Re: [PATCH bpf-next v9 3/4] bpf, arm64: Implement bpf_arch_text_poke() for arm64

From: Jon Hunter
Date: Mon Jul 18 2022 - 09:53:12 EST



On 11/07/2022 16:08, Xu Kuohai wrote:
Implement bpf_arch_text_poke() for arm64, so bpf prog or bpf trampoline
can be patched with it.

When the target address is NULL, the original instruction is patched to a
NOP.

When the target address and the source address are within the branch
range, the original instruction is patched to a bl instruction to the
target address directly.

To support attaching bpf trampoline to both regular kernel function and
bpf prog, we follow the ftrace patchsite way for bpf prog. That is, two
instructions are inserted at the beginning of bpf prog, the first one
saves the return address to x9, and the second is a nop which will be
patched to a bl instruction when a bpf trampoline is attached.

However, when a bpf trampoline is attached to bpf prog, the distance
between target address and source address may exceed 128MB, the maximum
branch range, because bpf trampoline and bpf prog are allocated
separately with vmalloc. So long jump should be handled.

When a bpf prog is constructed, a plt pointing to empty trampoline
dummy_tramp is placed at the end:

bpf_prog:
mov x9, lr
nop // patchsite
...
ret

plt:
ldr x10, target
br x10
target:
.quad dummy_tramp // plt target

This is also the state when no trampoline is attached.

When a short-jump bpf trampoline is attached, the patchsite is patched to
a bl instruction to the trampoline directly:

bpf_prog:
mov x9, lr
bl <short-jump bpf trampoline address> // patchsite
...
ret

plt:
ldr x10, target
br x10
target:
.quad dummy_tramp // plt target

When a long-jump bpf trampoline is attached, the plt target is filled with
the trampoline address and the patchsite is patched to a bl instruction to
the plt:

bpf_prog:
mov x9, lr
bl plt // patchsite
...
ret

plt:
ldr x10, target
br x10
target:
.quad <long-jump bpf trampoline address>

dummy_tramp is used to prevent another CPU from jumping to an unknown
location during the patching process, making the patching process easier.

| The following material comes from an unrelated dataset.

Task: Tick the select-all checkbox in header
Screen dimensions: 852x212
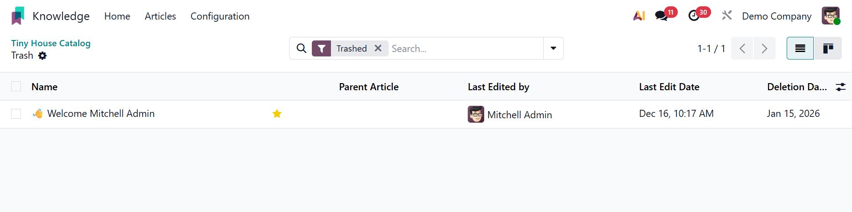Action: click(16, 87)
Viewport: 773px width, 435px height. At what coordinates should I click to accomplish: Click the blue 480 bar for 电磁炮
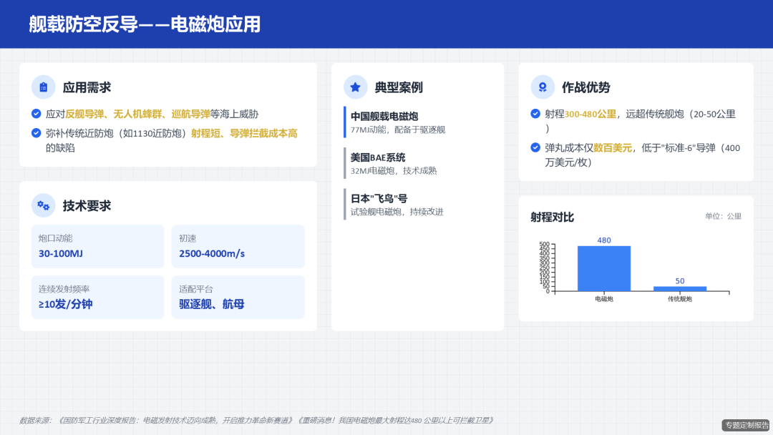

The patching process is as follows:

1. when neither the old address or the new address is a long jump, the
patchsite is replaced with a bl to the new address, or nop if the new
address is NULL;

2. when the old address is not long jump but the new one is, the
branch target address is written to plt first, then the patchsite
is replaced with a bl instruction to the plt;

3. when the old address is long jump but the new one is not, the address
of dummy_tramp is written to plt first, then the patchsite is replaced
with a bl to the new address, or a nop if the new address is NULL;

4. when both the old address and the new address are long jump, the
new address is written to plt and the patchsite is not changed.

Signed-off-by: Xu Kuohai <xukuohai@xxxxxxxxxx>
Acked-by: Song Liu <songliubraving@xxxxxx>
Reviewed-by: Jakub Sitnicki <jakub@xxxxxxxxxxxxxx>
Reviewed-by: KP Singh <kpsingh@xxxxxxxxxx>
Reviewed-by: Jean-Philippe Brucker <jean-philippe@xxxxxxxxxx>
---
arch/arm64/net/bpf_jit.h | 7 +
arch/arm64/net/bpf_jit_comp.c | 329 ++++++++++++++++++++++++++++++++--
2 files changed, 322 insertions(+), 14 deletions(-)


This change appears to be causing the build to fail ...

/tmp/cc52xO0c.s: Assembler messages:
/tmp/cc52xO0c.s:8: Error: operand 1 should be an integer register -- `mov lr,x9'
/tmp/cc52xO0c.s:7: Error: undefined symbol lr used as an immediate value
make[2]: *** [scripts/Makefile.build:250: arch/arm64/net/bpf_jit_comp.o] Error 1
make[1]: *** [scripts/Makefile.build:525: arch/arm64/net] Error 2

Let me know if you have any thoughts.

Cheers
Jon

--
nvpublic